This Rapid Response Research (RAPID) award will serve to increase our understanding of snowmelt-induced landslides in cold regions and their changes over time, with a focus on the December 2020 landslide event in Haines, Alaska. This landslide occurred following an extreme weather event that set records for rainfall and rapidly melted 24 inches of snow. More extreme events should be expected with a warming climate, including greater and higher intensity precipitation, and more rain instead of snow during certain times of the year. Through rapid data collection, we will document the extreme nature of the event, including amount and duration of rainfall and their effects on the mass movement, and subsequent reactivation with spring snowmelt. Capturing perishable data from the Haines landslide will help to understand its origin, motion, and location relative to residential structures. Results from this study will contribute to landslide detection, hazard mapping, modeling, and risk analysis, all of which are essential in community planning and adapting for long-term resilience while accounting for an increase in extreme weather events.

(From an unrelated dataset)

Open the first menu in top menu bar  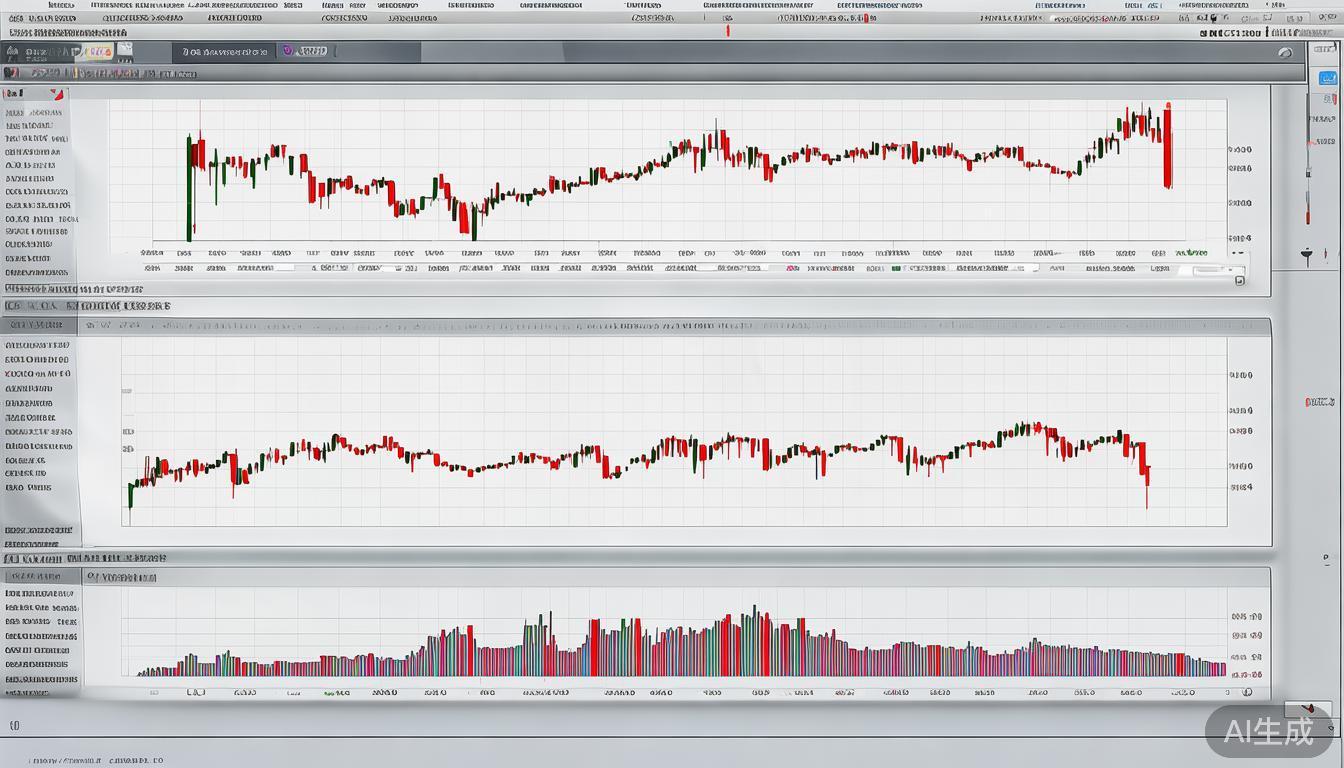click(x=60, y=5)
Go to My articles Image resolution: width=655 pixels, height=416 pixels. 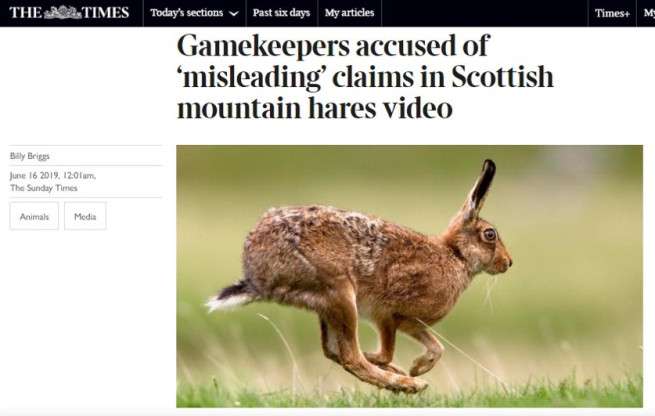point(349,13)
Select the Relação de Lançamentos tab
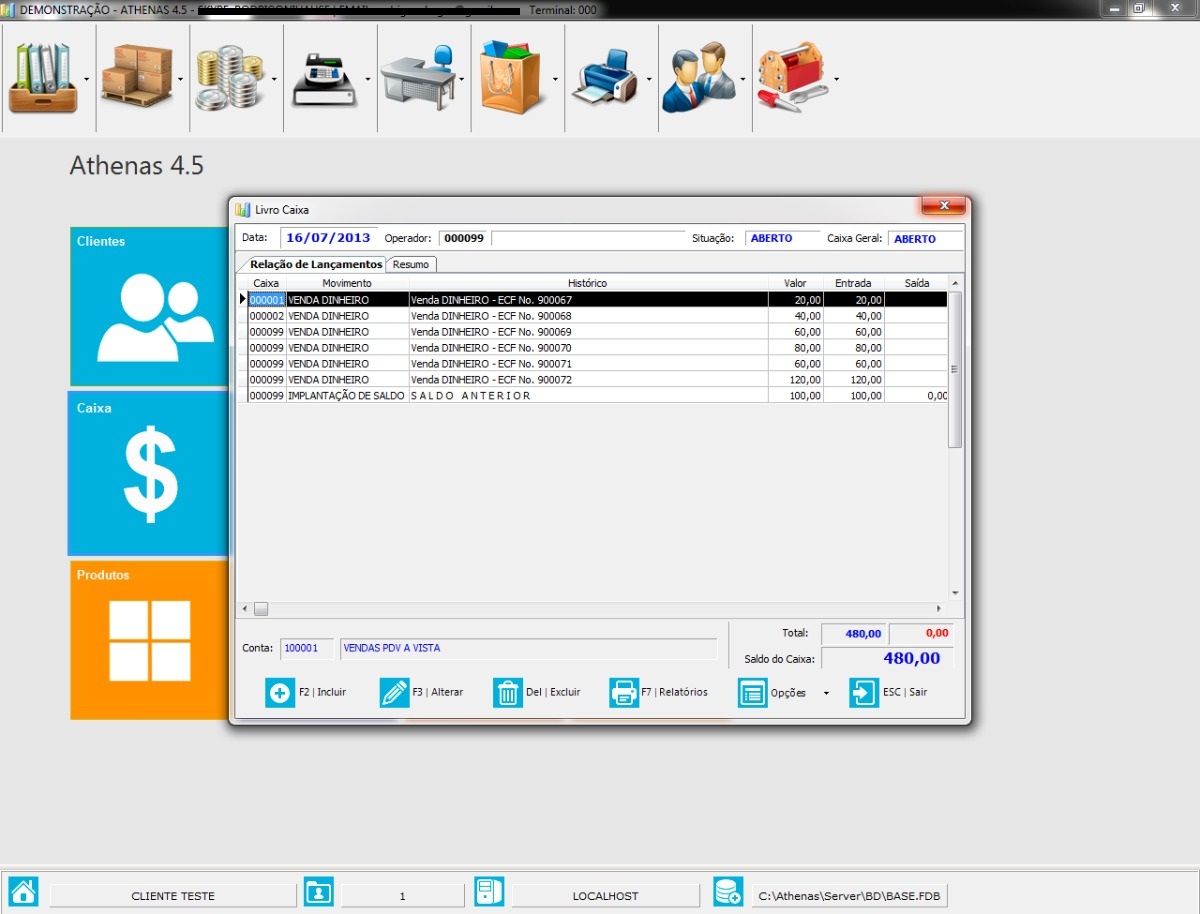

The primary objectives of this RAPID project are to understand why this particular slope failed during this record-breaking event, how it will respond to spring snowmelt, and how its surface will evolve with time. The research team will accomplish these objectives by collecting perishable field data; comparing digital elevation models of the landslide surface from multiple epochs; correlating timing of changes in landslide morphology to rainfall, freezing, snowmelt, and groundwater; and using historic and baseline data for long-term change detection analysis and landslide mapping. Field data efforts will include: 1) collecting repeat aerial Light Detection and Ranging data and high-resolution images of the landslide surface, 2) characterizing the geology of the slide area, 3) capturing the emergency response, repair, and rebuilding efforts of the community, and 4) collecting local environmental data for analysis. This landslide represents a unique opportunity to investigate the snowmelt-induced rockfall trigger that potentially initiated the destructive debris flow. Analysis of repeated data collections will provide understanding of: how landslide surfaces evolve and how their risk changes with time, especially for events in cold-weather settings for which there is little data; and the timing of community and infrastructure recovery, which will contribute to our understanding of geohazard interaction with the built environment.

This award reflects NSF's statutory mission and has been deemed worthy of support through evaluation using the Foundation's intellectual merit and broader impacts review criteria.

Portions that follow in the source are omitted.